Ustadzah Iffah memaparkan bahwa Muslimah HTI yang merupakan bagian tak terpisahkan dari Hizbut Tahrir, selalu konsisten menawarkan solusi berbagai permasalahan umat dengan tawaran solusi Islam.

Ustadzah Iffah menjelaskan bagaimana saat ini kepercayaan umat terhadap politik yang ada semakin lemah. Keterlibatan umat dalam berbagai pemilihan walikota, bupati, gubernur di berbagai daerah pun semakin sedikit.

“Bukankah ini membuktikan bahwa kepercayaan umat terhadap demokrasi pun semakin melemah?” tandas Ustadzah Iffah di hadapan tuan rumah dengan sebuah pertanyaan retorika.

Rusmadi (Jurnalis Rakyat Merdeka) pun menyetujui bahwa Indonesia dengan penduduk mayoritas Muslim tinggal butuh penyadaran dan kesabaran untuk memahamkan kepada mereka agar bersama memperjuangkan Islam.

Islam telah memiliki seperangkat aturan yang lengkap dalam mengatasi berbagai persoalan umat.

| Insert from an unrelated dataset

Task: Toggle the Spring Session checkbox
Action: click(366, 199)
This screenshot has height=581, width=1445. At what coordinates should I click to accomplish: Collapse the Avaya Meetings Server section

Misal, potong tangan untuk pencuri, rajam untuk pezina dan sanksi lainnya yang tentu tidak saja mencegah terjadinya kejahatan lain tapi juga menebus pelakunya dari siksa api neraka, tambah Rusmadi.

Ustadzah Iffah menambahkan bahwa untuk mencapai semua itu haruslah melalui Thoriqoh Umat. Dimana selain menyadarkan umat juga butuh kesadaran simpul-simpul umat. “Ketika simpul umat bersama umat telah bersama menghendaki perubahan diterapkan Sistem Islam. Siapa yang akan menghalangi lagi? Semoga media bisa independen terbebas dari kepentingan bisnis menyuarakan kebenaran,” tegasnya.